I remember the applause very well because something rose up within me and I took it to heart. I was deeply gratified that all our collective hard work was appreciated and savored. More than that, I loved that we had connected with the audience in that way. What a high!

I then spent the next 9 months working on the CD with our sound engineer. We worked on Rise In Love more than any other piece, splicing together the best bits from Friday night’s show with Saturday’s. As usual, we had some problems with the mics (it’s impossible to mic us) and Ramsey went to heroic lengths to make the cut the best it could be.

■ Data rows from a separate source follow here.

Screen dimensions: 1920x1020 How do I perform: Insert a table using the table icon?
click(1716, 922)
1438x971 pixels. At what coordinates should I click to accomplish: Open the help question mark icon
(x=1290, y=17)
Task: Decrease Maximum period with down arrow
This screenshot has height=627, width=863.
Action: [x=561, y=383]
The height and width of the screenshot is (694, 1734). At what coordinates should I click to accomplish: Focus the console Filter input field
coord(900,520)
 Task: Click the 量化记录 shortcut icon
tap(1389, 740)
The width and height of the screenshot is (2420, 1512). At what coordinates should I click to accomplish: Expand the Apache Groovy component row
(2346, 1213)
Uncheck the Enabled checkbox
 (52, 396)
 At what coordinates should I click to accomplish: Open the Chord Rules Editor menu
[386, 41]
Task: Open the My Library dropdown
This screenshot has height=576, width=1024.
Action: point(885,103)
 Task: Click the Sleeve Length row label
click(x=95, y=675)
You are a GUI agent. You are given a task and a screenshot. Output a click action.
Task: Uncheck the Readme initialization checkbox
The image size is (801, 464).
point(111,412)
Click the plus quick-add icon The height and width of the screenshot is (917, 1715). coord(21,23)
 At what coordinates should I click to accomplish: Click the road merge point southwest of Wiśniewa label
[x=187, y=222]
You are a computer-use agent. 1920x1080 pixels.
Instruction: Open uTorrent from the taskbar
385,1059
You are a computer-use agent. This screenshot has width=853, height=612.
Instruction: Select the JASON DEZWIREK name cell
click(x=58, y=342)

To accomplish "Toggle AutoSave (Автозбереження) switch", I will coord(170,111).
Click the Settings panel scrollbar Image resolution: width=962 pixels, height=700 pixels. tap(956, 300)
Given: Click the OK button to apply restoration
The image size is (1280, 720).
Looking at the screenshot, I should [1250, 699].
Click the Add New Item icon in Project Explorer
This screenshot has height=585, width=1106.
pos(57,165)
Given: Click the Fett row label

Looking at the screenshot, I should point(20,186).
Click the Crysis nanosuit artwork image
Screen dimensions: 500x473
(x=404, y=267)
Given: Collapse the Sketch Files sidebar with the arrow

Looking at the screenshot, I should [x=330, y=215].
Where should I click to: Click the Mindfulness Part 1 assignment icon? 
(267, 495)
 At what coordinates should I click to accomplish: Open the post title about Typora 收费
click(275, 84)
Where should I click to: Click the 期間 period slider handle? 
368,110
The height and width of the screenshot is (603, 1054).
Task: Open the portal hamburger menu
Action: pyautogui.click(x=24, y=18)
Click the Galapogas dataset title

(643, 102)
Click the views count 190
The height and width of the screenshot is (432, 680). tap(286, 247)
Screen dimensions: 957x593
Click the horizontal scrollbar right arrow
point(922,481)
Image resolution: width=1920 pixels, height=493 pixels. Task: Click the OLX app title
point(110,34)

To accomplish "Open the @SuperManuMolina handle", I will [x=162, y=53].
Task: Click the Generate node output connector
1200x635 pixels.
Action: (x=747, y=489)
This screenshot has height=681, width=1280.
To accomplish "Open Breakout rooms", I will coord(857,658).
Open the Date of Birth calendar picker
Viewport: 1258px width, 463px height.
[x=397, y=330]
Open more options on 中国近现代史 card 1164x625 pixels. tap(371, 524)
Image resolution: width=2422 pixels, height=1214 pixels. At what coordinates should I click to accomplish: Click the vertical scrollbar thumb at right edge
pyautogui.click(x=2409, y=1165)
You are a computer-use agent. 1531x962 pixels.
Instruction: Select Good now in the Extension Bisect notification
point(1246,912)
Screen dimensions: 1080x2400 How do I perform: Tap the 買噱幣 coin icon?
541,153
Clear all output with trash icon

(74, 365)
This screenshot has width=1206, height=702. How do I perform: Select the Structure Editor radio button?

All this time, we wondered if there were some way to pay royalties to Sweet Honey. We hadn’t been able to find them on Harry Fox or elsewhere on the Web. I wrapped up the CD and sent it off for production. 

Which is precisely when Jane found a site with info on paying royalties to Sweet Honey! Angela sent an email which was answered by The Divine Ms Barnwell herself, in which she asked to hear the arrangement. Talk about “eek!” What if she were infuriated? What if we’d screwed up big time? After all, we’re small potatoes and could easily have screwed up the rights for the piece. We waited on tenterhooks.

The reply came a couple days ago. {Ahem} Ms Barnwell “loves” the arrangement. She loves it! I’m on Cloud Nine!! Of course, we did screw up some of the credits and will fix it when we next get CDs made, but my ego is infinitely more important than a piddly screw-up like that!

Actually, I’m having a hard time comprehending the whole thing. I certainly feel that it’s the greatest honor I’ve received as a musician. And for someone who doesn’t even know key signatures and wrote the bloody piece in a fever, it’s a tremendous affirmation of my abilities, if only on one song. But what a song! It’s a work of art, and I am so grateful that Ms Barnwell allowed it to be shared, sliced, quartered, diced, and reborn in a whole new skin. What grace! I only hope I can be that gracious if the opportunity ever arises.

So the bottom line is, I’m damn proud of myself. {Patting myself on the back} Go, me. And many thanks to Kaia for devouring it so passionately and delivering it so well! And of course, ultimate thanks to The Divine Ms B for her brief but deeply appreciated affirmation. Rise in love!